## EXERCISE GOAL:
Print every line of the data exactly as shown.

Records from a collection

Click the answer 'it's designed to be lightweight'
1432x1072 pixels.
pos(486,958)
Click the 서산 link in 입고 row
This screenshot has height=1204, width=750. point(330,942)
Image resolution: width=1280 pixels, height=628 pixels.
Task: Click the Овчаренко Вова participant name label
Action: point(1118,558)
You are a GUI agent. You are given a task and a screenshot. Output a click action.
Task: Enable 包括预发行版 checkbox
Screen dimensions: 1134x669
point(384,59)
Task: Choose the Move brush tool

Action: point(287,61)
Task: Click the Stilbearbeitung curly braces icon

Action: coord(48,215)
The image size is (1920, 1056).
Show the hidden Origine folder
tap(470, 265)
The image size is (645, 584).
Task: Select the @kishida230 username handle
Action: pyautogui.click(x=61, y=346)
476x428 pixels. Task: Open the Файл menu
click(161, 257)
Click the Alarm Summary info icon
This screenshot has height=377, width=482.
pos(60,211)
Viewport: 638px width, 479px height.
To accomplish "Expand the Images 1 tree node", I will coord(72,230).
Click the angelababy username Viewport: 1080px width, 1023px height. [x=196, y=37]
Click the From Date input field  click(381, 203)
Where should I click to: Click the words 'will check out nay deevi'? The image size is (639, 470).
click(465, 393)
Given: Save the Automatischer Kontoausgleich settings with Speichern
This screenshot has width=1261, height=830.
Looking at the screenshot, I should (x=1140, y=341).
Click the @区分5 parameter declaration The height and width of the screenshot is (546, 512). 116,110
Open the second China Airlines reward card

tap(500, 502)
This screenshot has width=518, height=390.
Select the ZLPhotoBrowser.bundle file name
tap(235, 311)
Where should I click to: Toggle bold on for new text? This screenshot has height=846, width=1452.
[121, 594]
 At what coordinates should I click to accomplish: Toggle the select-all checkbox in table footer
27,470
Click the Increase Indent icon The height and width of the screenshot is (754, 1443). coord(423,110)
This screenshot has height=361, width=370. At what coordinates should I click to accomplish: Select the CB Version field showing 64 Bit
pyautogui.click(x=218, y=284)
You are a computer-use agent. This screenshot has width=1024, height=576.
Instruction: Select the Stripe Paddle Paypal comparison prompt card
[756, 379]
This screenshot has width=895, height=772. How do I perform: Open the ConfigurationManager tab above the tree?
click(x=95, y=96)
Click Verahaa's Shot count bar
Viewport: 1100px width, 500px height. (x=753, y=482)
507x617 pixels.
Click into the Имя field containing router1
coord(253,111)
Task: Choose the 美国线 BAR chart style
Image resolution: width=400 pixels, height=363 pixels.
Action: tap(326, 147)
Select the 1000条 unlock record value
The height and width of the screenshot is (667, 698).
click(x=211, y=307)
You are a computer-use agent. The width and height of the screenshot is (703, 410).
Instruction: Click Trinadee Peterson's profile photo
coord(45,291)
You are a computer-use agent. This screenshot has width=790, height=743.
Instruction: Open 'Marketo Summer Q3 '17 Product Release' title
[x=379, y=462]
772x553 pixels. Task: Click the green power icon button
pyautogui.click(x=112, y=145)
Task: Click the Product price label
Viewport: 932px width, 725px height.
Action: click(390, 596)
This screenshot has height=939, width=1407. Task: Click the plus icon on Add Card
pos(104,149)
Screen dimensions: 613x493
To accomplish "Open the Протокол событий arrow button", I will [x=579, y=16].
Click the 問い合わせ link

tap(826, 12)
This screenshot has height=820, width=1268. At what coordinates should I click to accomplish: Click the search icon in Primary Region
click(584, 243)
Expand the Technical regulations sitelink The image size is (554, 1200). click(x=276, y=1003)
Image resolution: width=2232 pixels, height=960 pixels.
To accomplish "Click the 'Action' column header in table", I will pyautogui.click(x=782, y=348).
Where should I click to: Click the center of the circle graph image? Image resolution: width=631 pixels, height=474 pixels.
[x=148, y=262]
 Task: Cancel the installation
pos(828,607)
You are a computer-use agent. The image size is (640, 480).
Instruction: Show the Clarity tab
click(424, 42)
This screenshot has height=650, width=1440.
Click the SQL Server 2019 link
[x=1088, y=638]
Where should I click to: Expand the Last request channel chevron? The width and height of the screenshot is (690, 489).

## REPLY TO THE EXERCISE:
Click the answer 'it's designed to be lightweight'
1432x1072 pixels.
pos(486,958)
Click the 서산 link in 입고 row
This screenshot has height=1204, width=750. point(330,942)
Image resolution: width=1280 pixels, height=628 pixels.
Task: Click the Овчаренко Вова participant name label
Action: point(1118,558)
You are a GUI agent. You are given a task and a screenshot. Output a click action.
Task: Enable 包括预发行版 checkbox
Screen dimensions: 1134x669
point(384,59)
Task: Choose the Move brush tool

Action: point(287,61)
Task: Click the Stilbearbeitung curly braces icon

Action: coord(48,215)
The image size is (1920, 1056).
Show the hidden Origine folder
tap(470, 265)
The image size is (645, 584).
Task: Select the @kishida230 username handle
Action: pyautogui.click(x=61, y=346)
476x428 pixels. Task: Open the Файл menu
click(161, 257)
Click the Alarm Summary info icon
This screenshot has height=377, width=482.
pos(60,211)
Viewport: 638px width, 479px height.
To accomplish "Expand the Images 1 tree node", I will coord(72,230).
Click the angelababy username Viewport: 1080px width, 1023px height. [x=196, y=37]
Click the From Date input field  click(381, 203)
Where should I click to: Click the words 'will check out nay deevi'? The image size is (639, 470).
click(465, 393)
Given: Save the Automatischer Kontoausgleich settings with Speichern
This screenshot has width=1261, height=830.
Looking at the screenshot, I should (x=1140, y=341).
Click the @区分5 parameter declaration The height and width of the screenshot is (546, 512). 116,110
Open the second China Airlines reward card

tap(500, 502)
This screenshot has width=518, height=390.
Select the ZLPhotoBrowser.bundle file name
tap(235, 311)
Where should I click to: Toggle bold on for new text? This screenshot has height=846, width=1452.
[121, 594]
 At what coordinates should I click to accomplish: Toggle the select-all checkbox in table footer
27,470
Click the Increase Indent icon The height and width of the screenshot is (754, 1443). coord(423,110)
This screenshot has height=361, width=370. At what coordinates should I click to accomplish: Select the CB Version field showing 64 Bit
pyautogui.click(x=218, y=284)
You are a computer-use agent. This screenshot has width=1024, height=576.
Instruction: Select the Stripe Paddle Paypal comparison prompt card
[756, 379]
This screenshot has width=895, height=772. How do I perform: Open the ConfigurationManager tab above the tree?
click(x=95, y=96)
Click Verahaa's Shot count bar
Viewport: 1100px width, 500px height. (x=753, y=482)
507x617 pixels.
Click into the Имя field containing router1
coord(253,111)
Task: Choose the 美国线 BAR chart style
Image resolution: width=400 pixels, height=363 pixels.
Action: tap(326, 147)
Select the 1000条 unlock record value
The height and width of the screenshot is (667, 698).
click(x=211, y=307)
You are a computer-use agent. The width and height of the screenshot is (703, 410).
Instruction: Click Trinadee Peterson's profile photo
coord(45,291)
You are a computer-use agent. This screenshot has width=790, height=743.
Instruction: Open 'Marketo Summer Q3 '17 Product Release' title
[x=379, y=462]
772x553 pixels. Task: Click the green power icon button
pyautogui.click(x=112, y=145)
Task: Click the Product price label
Viewport: 932px width, 725px height.
Action: click(390, 596)
This screenshot has height=939, width=1407. Task: Click the plus icon on Add Card
pos(104,149)
Screen dimensions: 613x493
To accomplish "Open the Протокол событий arrow button", I will [x=579, y=16].
Click the 問い合わせ link

tap(826, 12)
This screenshot has height=820, width=1268. At what coordinates should I click to accomplish: Click the search icon in Primary Region
click(584, 243)
Expand the Technical regulations sitelink The image size is (554, 1200). click(x=276, y=1003)
Image resolution: width=2232 pixels, height=960 pixels.
To accomplish "Click the 'Action' column header in table", I will pyautogui.click(x=782, y=348).
Where should I click to: Click the center of the circle graph image? Image resolution: width=631 pixels, height=474 pixels.
[x=148, y=262]
 Task: Cancel the installation
pos(828,607)
You are a computer-use agent. The image size is (640, 480).
Instruction: Show the Clarity tab
click(424, 42)
This screenshot has height=650, width=1440.
Click the SQL Server 2019 link
[x=1088, y=638]
Where should I click to: Expand the Last request channel chevron? The width and height of the screenshot is (690, 489).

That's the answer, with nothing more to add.